Secretário cobra maior resolutividade do hospital que tem só 26% de ocupação dos leitos

O hospital recebe hoje em torno de R$ 500 mil por mês dos três âmbitos de Governo (federal, estadual e municipal).

Redação/Região News

30 de Janeiro de 2020 - 13:44

Secretário cobra maior resolutividade do hospital que tem só 26% de ocupação dos leitos

O secretário Estadual de Saúde, Geraldo Resende, cobrou da direção da entidade mantenedora, melhor resultado do Hospital Elmiria Silvério Barbosa em termos de resolutividade, para que o fluxo de pacientes encaminhados para Campo Grande seja restrito aos casos de maior complexidade.

O hospital recebe hoje em torno de R$ 500 mil por mês dos três âmbitos de Governo (federal, estadual e municipal), dos 50 leitos, em média 13 são ocupados. Desde a entrada em funcionamento da UPA em junho de 2017, o número mensal de atendimentos ambulatoriais caiu de 28 para 18 mil por mês.

Tanto o município, quanto o Estado, rejeitaram a proposta do hospital para ampliar o nível de ocupação, de criar uma unidade intermediária de atendimento de pacientes sequelados (pessoas vítimas de AVC, ostomizados, que contaria com aporte financeiro do Ministério da Saúde, uma diária de R$ 300,00 por paciente nos primeiros 60 dias e de R$ 200,00, depois deste período.

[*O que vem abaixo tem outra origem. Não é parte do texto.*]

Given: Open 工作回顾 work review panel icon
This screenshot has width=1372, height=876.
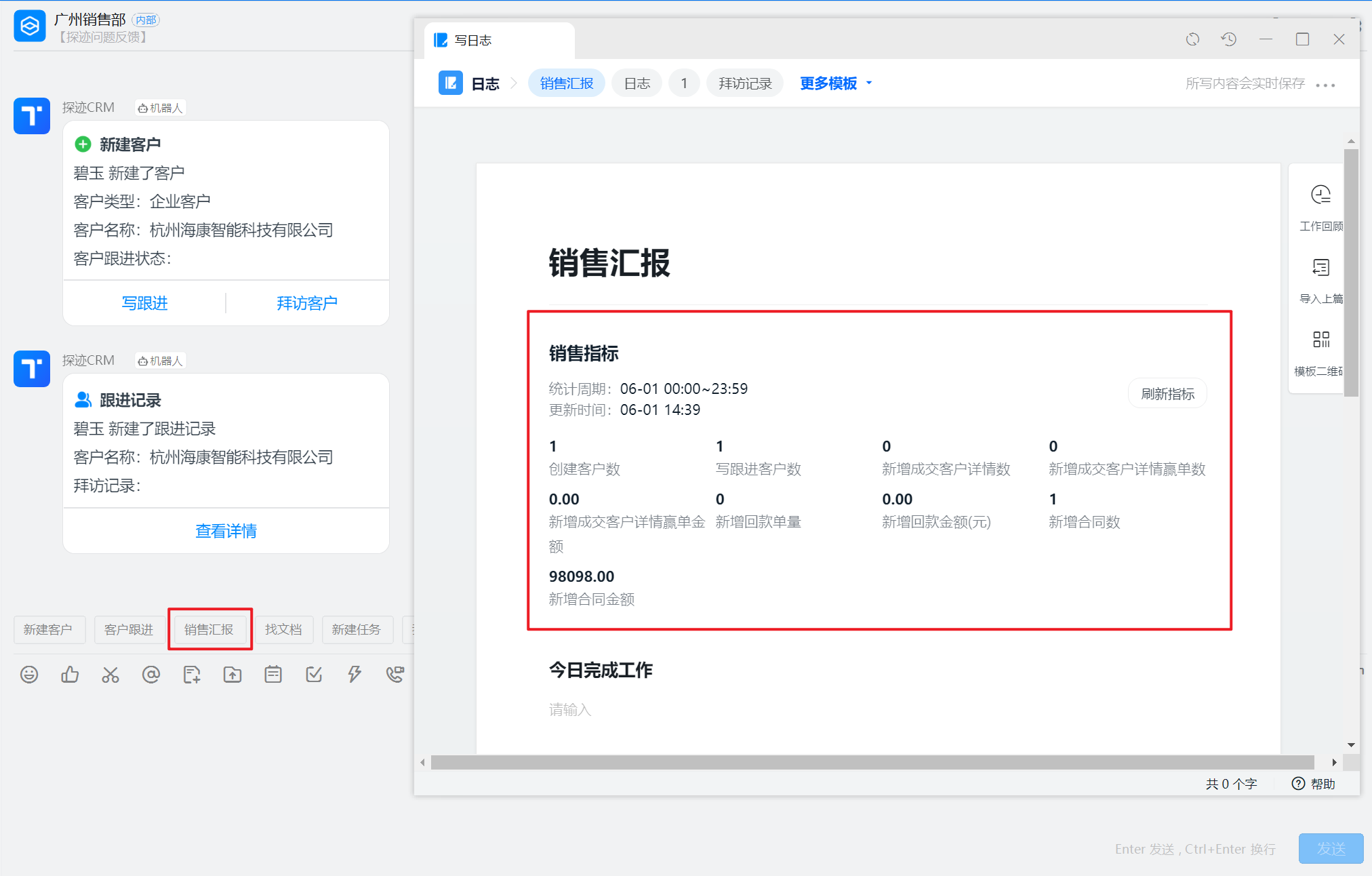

A avaliação é que o recurso não cobriria os custos com a equipe multidisciplinar que teria de ser formada para atender os pacientes. No caso do agravamento do quadro, eles teriam de ser levados para Campo Grande, sob acompanhamento de um médico.

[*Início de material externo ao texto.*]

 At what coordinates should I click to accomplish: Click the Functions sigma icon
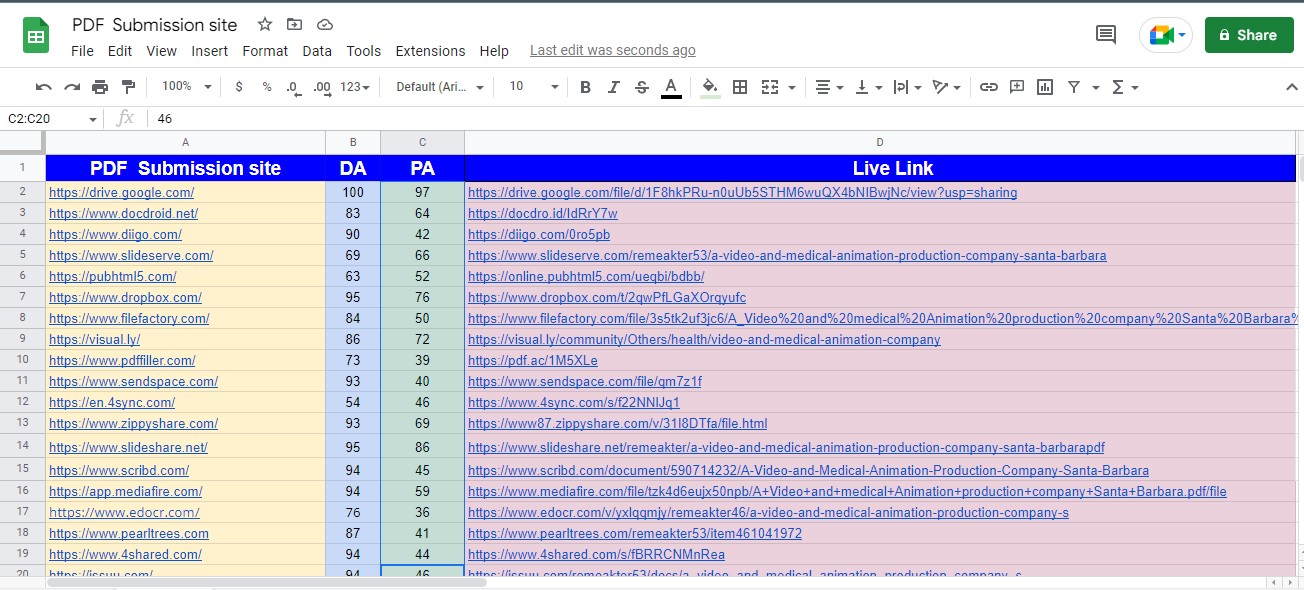click(1120, 87)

Geraldo Rezende na reunião que contou também com a participação de secretários municipais, de Saúde, de Governo e Procuradoria Jurídica, mostrou desagrado com alguns indicadores do hospital, com o índice médio de ocupação dos 40 leitos (26%). Em 2019, não foi cumprida a meta de eletivas (de 448 programadas, foram feitas 363) e o encaminhamento num mês de 40 grávidas para fazer cesariana na Capital.

Segundo o secretário Municipal de Saúde, Nélio Saraiva Paim, um dos entraves para que todas as cesarianas na cidade, inclusive de emergência, é a inexistência de profissionais (obstetra, pediatra, anestesista) que resida na cidade. Está negociada a contratação de um obstetra que viria uma vez por semana na cidade para fazer os partos agendados.